__Task objective__
Type the entries again, word for word.

__Dataset extract__
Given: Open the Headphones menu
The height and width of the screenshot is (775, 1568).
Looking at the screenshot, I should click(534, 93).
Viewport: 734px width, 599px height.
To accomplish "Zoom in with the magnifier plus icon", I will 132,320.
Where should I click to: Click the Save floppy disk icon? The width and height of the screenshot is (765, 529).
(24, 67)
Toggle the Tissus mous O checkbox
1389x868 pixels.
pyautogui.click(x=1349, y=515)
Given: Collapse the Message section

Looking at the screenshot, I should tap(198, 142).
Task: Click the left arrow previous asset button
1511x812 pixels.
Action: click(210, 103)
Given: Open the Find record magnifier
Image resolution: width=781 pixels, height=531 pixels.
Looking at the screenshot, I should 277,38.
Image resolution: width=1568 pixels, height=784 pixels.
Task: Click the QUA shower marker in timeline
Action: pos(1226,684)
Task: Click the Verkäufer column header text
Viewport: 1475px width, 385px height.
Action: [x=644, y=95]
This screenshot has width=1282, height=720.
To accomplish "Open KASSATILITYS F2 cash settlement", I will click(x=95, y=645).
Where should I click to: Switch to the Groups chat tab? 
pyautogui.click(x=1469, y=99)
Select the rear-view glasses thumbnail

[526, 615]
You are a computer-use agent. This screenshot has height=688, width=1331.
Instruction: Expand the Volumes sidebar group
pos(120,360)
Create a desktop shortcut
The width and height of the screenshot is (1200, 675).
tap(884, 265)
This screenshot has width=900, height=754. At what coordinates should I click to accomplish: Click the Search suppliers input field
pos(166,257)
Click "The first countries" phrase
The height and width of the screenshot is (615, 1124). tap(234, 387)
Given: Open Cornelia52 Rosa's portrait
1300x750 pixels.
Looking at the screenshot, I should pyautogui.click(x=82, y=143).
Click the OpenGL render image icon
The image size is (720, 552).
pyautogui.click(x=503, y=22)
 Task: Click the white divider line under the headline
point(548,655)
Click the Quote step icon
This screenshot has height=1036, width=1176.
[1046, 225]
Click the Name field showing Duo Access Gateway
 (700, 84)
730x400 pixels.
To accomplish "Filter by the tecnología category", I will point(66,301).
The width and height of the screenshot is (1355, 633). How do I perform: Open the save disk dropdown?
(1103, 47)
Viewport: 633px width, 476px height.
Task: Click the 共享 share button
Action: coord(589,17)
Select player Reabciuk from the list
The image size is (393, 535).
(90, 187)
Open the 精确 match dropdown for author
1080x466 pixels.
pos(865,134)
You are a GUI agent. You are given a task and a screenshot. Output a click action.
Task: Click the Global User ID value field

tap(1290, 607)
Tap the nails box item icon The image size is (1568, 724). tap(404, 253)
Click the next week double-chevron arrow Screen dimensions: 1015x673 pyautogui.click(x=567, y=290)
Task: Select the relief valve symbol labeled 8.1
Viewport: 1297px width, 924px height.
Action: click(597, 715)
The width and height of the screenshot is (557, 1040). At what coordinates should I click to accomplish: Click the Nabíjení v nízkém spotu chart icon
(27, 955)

__Answer box__
Given: Open the Headphones menu
The height and width of the screenshot is (775, 1568).
Looking at the screenshot, I should click(534, 93).
Viewport: 734px width, 599px height.
To accomplish "Zoom in with the magnifier plus icon", I will 132,320.
Where should I click to: Click the Save floppy disk icon? The width and height of the screenshot is (765, 529).
(24, 67)
Toggle the Tissus mous O checkbox
1389x868 pixels.
pyautogui.click(x=1349, y=515)
Given: Collapse the Message section

Looking at the screenshot, I should tap(198, 142).
Task: Click the left arrow previous asset button
1511x812 pixels.
Action: click(210, 103)
Given: Open the Find record magnifier
Image resolution: width=781 pixels, height=531 pixels.
Looking at the screenshot, I should 277,38.
Image resolution: width=1568 pixels, height=784 pixels.
Task: Click the QUA shower marker in timeline
Action: pos(1226,684)
Task: Click the Verkäufer column header text
Viewport: 1475px width, 385px height.
Action: [x=644, y=95]
This screenshot has width=1282, height=720.
To accomplish "Open KASSATILITYS F2 cash settlement", I will click(x=95, y=645).
Where should I click to: Switch to the Groups chat tab? 
pyautogui.click(x=1469, y=99)
Select the rear-view glasses thumbnail

[526, 615]
You are a computer-use agent. This screenshot has height=688, width=1331.
Instruction: Expand the Volumes sidebar group
pos(120,360)
Create a desktop shortcut
The width and height of the screenshot is (1200, 675).
tap(884, 265)
This screenshot has width=900, height=754. At what coordinates should I click to accomplish: Click the Search suppliers input field
pos(166,257)
Click "The first countries" phrase
The height and width of the screenshot is (615, 1124). tap(234, 387)
Given: Open Cornelia52 Rosa's portrait
1300x750 pixels.
Looking at the screenshot, I should pyautogui.click(x=82, y=143).
Click the OpenGL render image icon
The image size is (720, 552).
pyautogui.click(x=503, y=22)
 Task: Click the white divider line under the headline
point(548,655)
Click the Quote step icon
This screenshot has height=1036, width=1176.
[1046, 225]
Click the Name field showing Duo Access Gateway
 (700, 84)
730x400 pixels.
To accomplish "Filter by the tecnología category", I will point(66,301).
The width and height of the screenshot is (1355, 633). How do I perform: Open the save disk dropdown?
(1103, 47)
Viewport: 633px width, 476px height.
Task: Click the 共享 share button
Action: coord(589,17)
Select player Reabciuk from the list
The image size is (393, 535).
(90, 187)
Open the 精确 match dropdown for author
1080x466 pixels.
pos(865,134)
You are a GUI agent. You are given a task and a screenshot. Output a click action.
Task: Click the Global User ID value field

tap(1290, 607)
Tap the nails box item icon The image size is (1568, 724). tap(404, 253)
Click the next week double-chevron arrow Screen dimensions: 1015x673 pyautogui.click(x=567, y=290)
Task: Select the relief valve symbol labeled 8.1
Viewport: 1297px width, 924px height.
Action: click(597, 715)
The width and height of the screenshot is (557, 1040). At what coordinates should I click to accomplish: Click the Nabíjení v nízkém spotu chart icon
(27, 955)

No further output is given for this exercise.